Balabed v. Eden Park Guest House, LLC, No. 17-1187 (4th Cir. Jan. 25, 2018): How much was Balabed’s bed worth? The 4th Circuit deep dives into the FLSA’s regulations on credit for lodging as wages.
Hernandez v. Fairfax County, No. 17-1152 (4th Cir. Jan. 30, 2018) (unpublished): Physical invasion of space, sexually suggestive comments, rumors of an inappropriate sexual relationship, stalking, inadequate remedial action, disproportionate discipline following report of sexual harassment, oh my! Summary judgment inappropriately granted on Hernandez’s Title VII sexual harassment and retaliation claims.
Fleming v. Spencer, No. 16-2316 (4th Cir. Feb. 7, 2018) (unpublished): Should a federal employee appeal to the Merit Systems Protection Board or the Office of Special Counsel when he is unhappy with an agency’s personnel action? Pick the wrong one and you’ve failed to exhaust statutory remedies under the Civil Service Reform Act, which results in a dismissal for lack of jurisdiction.
Waters v. Logistics Management Inst., Nos. 16-2353 & 17-1056 (4th Cir. Feb. 9, 2018) (unpublished): 10 years of written criticism of Waters’ management skills makes it difficult for him to prove his termination was based on age, even if the CEO made a comment about “[p]eople with grey hair.” Summary judgment on Waters’ ADEA discrimination and retaliation claims upheld.
Rayyan v. Virginia DOT, No. 17-1132 (4th Cir. Feb. 13, 2018) (unpublished): Supervisor (allegedly) makes repeated comments that Rayyan was a “‘dumb’ or ‘stupid’ ‘Arab’” contemporaneously with other remarks that she wanted Rayyan gone. But since the supervisor managed Rayyan for less than two months after he was already on a last chance performance improvement plan, these comments are insufficient to overcome the strong connection between Rayyan’s performance and termination. Summary judgment upheld on Rayyan’s Title VII race and religion claims.
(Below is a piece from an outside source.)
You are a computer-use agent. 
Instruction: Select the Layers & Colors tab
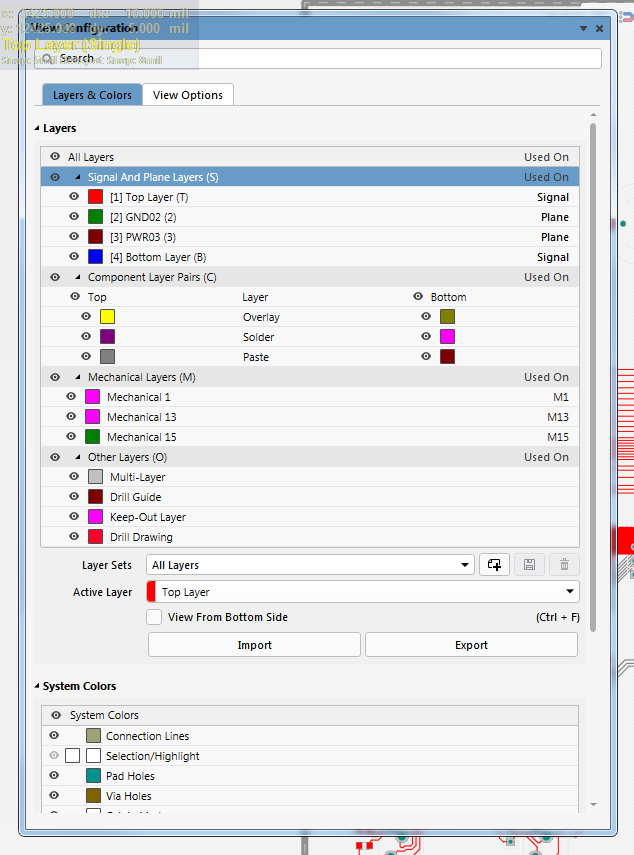(x=92, y=95)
Norfolk S. Ry. Co. v. Sprint Communications Co., No. 16-2107 (4th Cir. Feb. 22, 2018): This is a Federal Arbitration Act (FAA) case. Arbitrator who reserves the right to change his decision without prejudice or time limit subject to two extraordinary assumptions has not issued a final arbitration award; therefore, a court cannot enforce the award under the FAA. The 4th Circuit reversed the district court’s decision and instructed the parties to obtain a final, FAA-compliant award.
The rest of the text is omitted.